(Stored data entries)
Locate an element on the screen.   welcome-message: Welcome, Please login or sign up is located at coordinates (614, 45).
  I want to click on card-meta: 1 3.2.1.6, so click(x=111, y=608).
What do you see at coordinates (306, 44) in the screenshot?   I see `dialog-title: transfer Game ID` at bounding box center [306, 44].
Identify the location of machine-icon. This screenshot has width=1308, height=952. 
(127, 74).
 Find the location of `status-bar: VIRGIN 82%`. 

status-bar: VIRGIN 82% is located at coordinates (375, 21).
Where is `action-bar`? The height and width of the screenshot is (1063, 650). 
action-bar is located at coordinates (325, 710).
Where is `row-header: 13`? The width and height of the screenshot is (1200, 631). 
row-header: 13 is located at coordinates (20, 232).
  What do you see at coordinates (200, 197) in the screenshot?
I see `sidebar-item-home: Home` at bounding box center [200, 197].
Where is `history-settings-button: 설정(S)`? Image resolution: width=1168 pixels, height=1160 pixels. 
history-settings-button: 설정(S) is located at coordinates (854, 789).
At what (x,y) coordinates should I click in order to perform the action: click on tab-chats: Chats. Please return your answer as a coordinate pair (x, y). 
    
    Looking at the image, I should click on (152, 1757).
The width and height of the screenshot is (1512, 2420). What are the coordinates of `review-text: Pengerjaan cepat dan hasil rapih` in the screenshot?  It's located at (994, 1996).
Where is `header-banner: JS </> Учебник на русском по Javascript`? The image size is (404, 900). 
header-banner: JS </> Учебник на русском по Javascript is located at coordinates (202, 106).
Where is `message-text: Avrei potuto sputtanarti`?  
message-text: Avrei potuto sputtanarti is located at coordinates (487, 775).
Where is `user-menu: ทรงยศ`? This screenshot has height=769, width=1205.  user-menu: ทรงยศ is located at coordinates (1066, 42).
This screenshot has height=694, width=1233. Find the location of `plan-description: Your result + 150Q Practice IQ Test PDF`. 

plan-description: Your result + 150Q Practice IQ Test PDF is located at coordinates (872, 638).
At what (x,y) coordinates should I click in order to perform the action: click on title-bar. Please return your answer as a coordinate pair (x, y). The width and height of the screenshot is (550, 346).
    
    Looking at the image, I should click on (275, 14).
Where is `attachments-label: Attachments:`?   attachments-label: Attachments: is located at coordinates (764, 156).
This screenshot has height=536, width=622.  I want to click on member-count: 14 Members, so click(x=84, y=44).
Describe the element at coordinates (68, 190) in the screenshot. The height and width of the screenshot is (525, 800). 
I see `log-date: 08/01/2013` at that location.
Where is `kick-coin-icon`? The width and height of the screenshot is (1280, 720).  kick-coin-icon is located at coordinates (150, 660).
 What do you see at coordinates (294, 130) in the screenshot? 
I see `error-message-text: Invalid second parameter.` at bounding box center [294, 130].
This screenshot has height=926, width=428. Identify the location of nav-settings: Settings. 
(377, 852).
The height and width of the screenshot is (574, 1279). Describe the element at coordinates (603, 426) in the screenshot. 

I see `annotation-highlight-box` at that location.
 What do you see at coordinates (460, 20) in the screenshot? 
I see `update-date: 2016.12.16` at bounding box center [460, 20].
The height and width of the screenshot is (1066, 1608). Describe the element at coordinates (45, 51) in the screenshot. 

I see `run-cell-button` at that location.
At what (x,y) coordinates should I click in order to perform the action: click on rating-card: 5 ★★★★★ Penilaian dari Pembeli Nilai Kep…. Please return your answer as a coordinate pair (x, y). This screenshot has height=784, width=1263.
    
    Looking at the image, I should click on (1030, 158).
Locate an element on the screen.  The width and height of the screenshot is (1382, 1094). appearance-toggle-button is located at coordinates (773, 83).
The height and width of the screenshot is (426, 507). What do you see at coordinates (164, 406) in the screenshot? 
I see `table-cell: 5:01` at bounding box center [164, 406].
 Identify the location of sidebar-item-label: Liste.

*Description of the task*. Reproduce these entries word for word.

*Reply to the task*.
Locate an element on the screen.   welcome-message: Welcome, Please login or sign up is located at coordinates (614, 45).
  I want to click on card-meta: 1 3.2.1.6, so click(x=111, y=608).
What do you see at coordinates (306, 44) in the screenshot?   I see `dialog-title: transfer Game ID` at bounding box center [306, 44].
Identify the location of machine-icon. This screenshot has width=1308, height=952. 
(127, 74).
 Find the location of `status-bar: VIRGIN 82%`. 

status-bar: VIRGIN 82% is located at coordinates (375, 21).
Where is `action-bar`? The height and width of the screenshot is (1063, 650). 
action-bar is located at coordinates (325, 710).
Where is `row-header: 13`? The width and height of the screenshot is (1200, 631). 
row-header: 13 is located at coordinates (20, 232).
  What do you see at coordinates (200, 197) in the screenshot?
I see `sidebar-item-home: Home` at bounding box center [200, 197].
Where is `history-settings-button: 설정(S)`? Image resolution: width=1168 pixels, height=1160 pixels. 
history-settings-button: 설정(S) is located at coordinates (854, 789).
At what (x,y) coordinates should I click in order to perform the action: click on tab-chats: Chats. Please return your answer as a coordinate pair (x, y). 
    
    Looking at the image, I should click on (152, 1757).
The width and height of the screenshot is (1512, 2420). What are the coordinates of `review-text: Pengerjaan cepat dan hasil rapih` in the screenshot?  It's located at (994, 1996).
Where is `header-banner: JS </> Учебник на русском по Javascript`? The image size is (404, 900). 
header-banner: JS </> Учебник на русском по Javascript is located at coordinates (202, 106).
Where is `message-text: Avrei potuto sputtanarti`?  
message-text: Avrei potuto sputtanarti is located at coordinates (487, 775).
Where is `user-menu: ทรงยศ`? This screenshot has height=769, width=1205.  user-menu: ทรงยศ is located at coordinates (1066, 42).
This screenshot has height=694, width=1233. Find the location of `plan-description: Your result + 150Q Practice IQ Test PDF`. 

plan-description: Your result + 150Q Practice IQ Test PDF is located at coordinates (872, 638).
At what (x,y) coordinates should I click in order to perform the action: click on title-bar. Please return your answer as a coordinate pair (x, y). The width and height of the screenshot is (550, 346).
    
    Looking at the image, I should click on (275, 14).
Where is `attachments-label: Attachments:`?   attachments-label: Attachments: is located at coordinates (764, 156).
This screenshot has height=536, width=622.  I want to click on member-count: 14 Members, so click(x=84, y=44).
Describe the element at coordinates (68, 190) in the screenshot. The height and width of the screenshot is (525, 800). 
I see `log-date: 08/01/2013` at that location.
Where is `kick-coin-icon`? The width and height of the screenshot is (1280, 720).  kick-coin-icon is located at coordinates (150, 660).
 What do you see at coordinates (294, 130) in the screenshot? 
I see `error-message-text: Invalid second parameter.` at bounding box center [294, 130].
This screenshot has height=926, width=428. Identify the location of nav-settings: Settings. 
(377, 852).
The height and width of the screenshot is (574, 1279). Describe the element at coordinates (603, 426) in the screenshot. 

I see `annotation-highlight-box` at that location.
 What do you see at coordinates (460, 20) in the screenshot? 
I see `update-date: 2016.12.16` at bounding box center [460, 20].
The height and width of the screenshot is (1066, 1608). Describe the element at coordinates (45, 51) in the screenshot. 

I see `run-cell-button` at that location.
At what (x,y) coordinates should I click in order to perform the action: click on rating-card: 5 ★★★★★ Penilaian dari Pembeli Nilai Kep…. Please return your answer as a coordinate pair (x, y). This screenshot has height=784, width=1263.
    
    Looking at the image, I should click on (1030, 158).
Locate an element on the screen.  The width and height of the screenshot is (1382, 1094). appearance-toggle-button is located at coordinates (773, 83).
The height and width of the screenshot is (426, 507). What do you see at coordinates (164, 406) in the screenshot? 
I see `table-cell: 5:01` at bounding box center [164, 406].
 Identify the location of sidebar-item-label: Liste.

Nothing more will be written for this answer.